• What you have to do:
Put each line of the listing below into a JSON list of strings, one string per line, and leave out any blank lines.

• Data supplied:
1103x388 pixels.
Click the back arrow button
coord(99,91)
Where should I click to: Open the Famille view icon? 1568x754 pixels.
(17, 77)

• Task answer:
[
  "1103x388 pixels.",
  "Click the back arrow button",
  "coord(99,91)",
  "Where should I click to: Open the Famille view icon? 1568x754 pixels.",
  "(17, 77)"
]